# USS Steam Tanker Alabama



## Gradelymon (Apr 18, 2020)

In would be grateful for any suggestions as to how I might try to put the last piece(s) into this family jigsaw.
My late uncle Robert Ellis Walsh joined the Merchant Navy at the onset of WW2 as a radio operator.
In June 1941, the first voyage, he sailed on the Kingston Hill that was to journey via the Atlantic and the Cape to Durban and Mombassa. The ship was torpedoed in the Azores and sank but Uncle Bob was able to get into a lifeboat and after 14 days at sea was rescued, I believe, by an American Ship.
An Icelandic website (really!) provided details of the likely rescue ships but it has not responded to repeated email requests. The site says “On 20 June, 16 crew were picked up by AHMS Achates and taken to Greenock and 32 crew were rescued by the American steam tanker Alabama, which landed at Capetown.” 
On 28 April 1942 his log book records him either as waiting in the Montreal Pool for a ship to take him to Liverpool or arriving on that date at Liverpool from Montreal.
I have a set of undated family photos that picture my uncle with family (the widow of his father’s brother) in Nanaimo, Vancouver Island. One of the widow’s daughters, who still lives in Nanaimo, confirms the approximate date 1941-42 when she met Uncle Bob. One of the photos shows Uncle Bob with the "widow" and her second husband – a short-lived relationship).
How might I try to confirm the Alabama rescue? Where was the Alabama bound?
How might he have got from rescue to USA and/or west coast Canada?
Any pointers would be much appreciated.


----------



## Roger Griffiths (Feb 10, 2006)

Hello,
Was your late Uncle's Discharge A number R241690 and was he born in Lancashire in 1913?

Is the Icelandic website you refer to uboat.net? If it was then the information provided is almost certainly correct.

Do you have the last Logbook and Crew Agreement of KINGSTON HILL, official number 168045?

I have a copy of the Official Admiralty Survivors Report for KINGSTON HILL,
This confirms ALABAMA did pick up at least some? Survivors on the 21st, June 1941 and landed them at Capetown on the 6th or 7th of July. 
If your Uncle was in this group. He was luckier than he thought. ALABAMA had altered course 300 miles to the west because of U-Boat activity. If she had not made this alteration then she would not have found the survivors of KINGSTON HILL.
I can send a copy of the report if you send your e mail address by personal message.
First of all we have to find out which group your uncle was in. My bet was the group rescued by ALABAMA. The logbook of ALABAMA may be the key to some of your questions. I am not familiar with United States records but it maybe worth searching/contacting here.

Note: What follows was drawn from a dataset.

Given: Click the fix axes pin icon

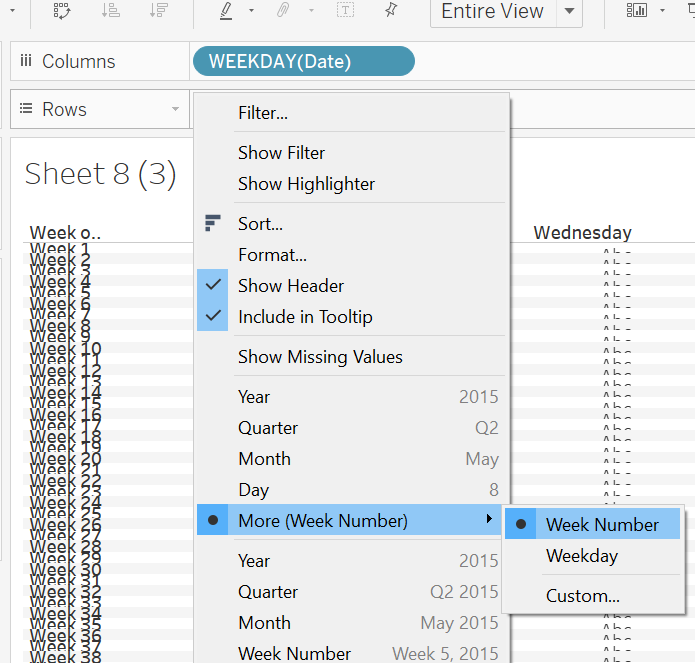Looking at the screenshot, I should 391,10.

https://www.archives.gov/research/military/logbooks/merchant-vessels.html

With a bit of searching. I think we can solve this enigma. 

regards
Roger


----------



## Gradelymon (Apr 18, 2020)

Thanks Roger. I'll respond via email as you suggest
David


----------



## Roger Griffiths (Feb 10, 2006)

Hello David,
I would remove your email address from an open forum. Spammers may have a birthday.
I recieved you personal message and email address and have just replied and attached the survivors report. Seems wires got crossed.

regards
Roger.


----------



## Hugh MacLean (Nov 18, 2005)

Hi David,

There is a newspaper account by Radio Officer Robert Walsh in August 1941 unfortunately I do not have access.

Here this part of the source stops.